In most of my client organizations, there is a fear of “bureaucracy,” usually equated with mountains of paper and “theoretical” plans and reports. There are certainly organizations where the focus on written documentation rather than action is the rule. Many government organizations suffer from that affliction. However, this is hardly a problem in most businesses and not for profits, especially smaller ones. They are in no immediate danger of bureaucratization. Moreover, bureaucracy isn't really about paper and reports; it's about how individuals use their position within organizations to advance their own personal agenda and power. Endless reports and paper trails are merely the means of obfuscating their own responsibility or of forcing clients and potential collaborators into doing things that are against their own interest. But that is a completely different problem.
The greatest benefit of issuing written plans and direction is that it gives a clear idea to everyone around you what you are in fact doing, or want to achieve. This avoids the inevitable game of mind reading that many people resort to when they are operating in an information vacuum. Even more important is that it quells rumours, because the boss has actually written out what she expects from everyone. It also helps to clarify resources, relationships, and responsibilities. A draft plan can be issued, and then collaborators and subordinates have something to critique and improve, rather than just vague assertions like “I'm thinking of doing this.”
Psychological research has shown that most people easily and willingly renege on verbal promises and commitments, sometimes without even realizing that they are doing so.
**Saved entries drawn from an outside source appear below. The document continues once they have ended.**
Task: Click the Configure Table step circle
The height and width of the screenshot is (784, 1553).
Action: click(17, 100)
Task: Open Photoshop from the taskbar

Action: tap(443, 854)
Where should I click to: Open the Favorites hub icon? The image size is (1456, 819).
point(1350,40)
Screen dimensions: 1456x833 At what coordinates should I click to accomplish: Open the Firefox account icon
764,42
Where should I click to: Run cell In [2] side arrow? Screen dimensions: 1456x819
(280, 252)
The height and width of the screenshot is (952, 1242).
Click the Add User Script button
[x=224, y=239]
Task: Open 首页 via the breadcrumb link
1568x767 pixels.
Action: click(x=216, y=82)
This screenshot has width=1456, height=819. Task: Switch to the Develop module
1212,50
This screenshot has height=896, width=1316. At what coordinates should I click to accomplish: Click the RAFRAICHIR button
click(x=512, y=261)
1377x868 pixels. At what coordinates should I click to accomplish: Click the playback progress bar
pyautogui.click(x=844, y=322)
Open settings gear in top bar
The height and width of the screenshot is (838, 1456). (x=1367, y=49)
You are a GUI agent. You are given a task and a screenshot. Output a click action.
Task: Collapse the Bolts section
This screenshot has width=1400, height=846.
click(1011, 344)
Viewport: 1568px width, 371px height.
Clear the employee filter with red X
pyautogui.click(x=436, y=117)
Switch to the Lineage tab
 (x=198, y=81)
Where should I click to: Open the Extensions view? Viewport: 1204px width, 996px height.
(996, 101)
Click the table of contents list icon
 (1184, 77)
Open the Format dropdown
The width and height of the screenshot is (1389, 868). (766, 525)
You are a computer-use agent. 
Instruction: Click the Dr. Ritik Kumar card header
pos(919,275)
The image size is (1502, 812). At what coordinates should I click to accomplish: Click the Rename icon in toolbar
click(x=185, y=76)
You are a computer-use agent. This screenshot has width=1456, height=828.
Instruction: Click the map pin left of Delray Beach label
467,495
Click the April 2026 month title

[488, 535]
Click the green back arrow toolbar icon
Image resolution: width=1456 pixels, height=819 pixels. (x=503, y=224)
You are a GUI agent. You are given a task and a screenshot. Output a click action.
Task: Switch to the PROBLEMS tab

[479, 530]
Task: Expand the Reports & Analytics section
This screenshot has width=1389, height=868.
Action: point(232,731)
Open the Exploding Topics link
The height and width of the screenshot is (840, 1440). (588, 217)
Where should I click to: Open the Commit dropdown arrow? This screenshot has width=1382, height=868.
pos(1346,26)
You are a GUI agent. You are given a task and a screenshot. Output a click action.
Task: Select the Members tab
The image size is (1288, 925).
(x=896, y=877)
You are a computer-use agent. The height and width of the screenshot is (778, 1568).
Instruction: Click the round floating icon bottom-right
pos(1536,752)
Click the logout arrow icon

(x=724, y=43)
On the other hand, people tend much more to adhere to public commitments, not because they actually want to, but to avoid the embarrassment of backing away from a commitment. This is what transforms vague wishes into actual action: the need to save face. What can be more “public” than actually writing down and issuing your commitments and the intended means of achieving them?
“I'm too busy to plan” is one of the most ludicrous things that a manager or executive can say. If you don't take the time to think through your next course of action and to plan it out, how will you avoid being in the same situation tomorrow, next week, next year? Planning is an investment, in that you reap many of the dividends down the road, but you can also create peace of mind and focus in the short term by writing out your intentions.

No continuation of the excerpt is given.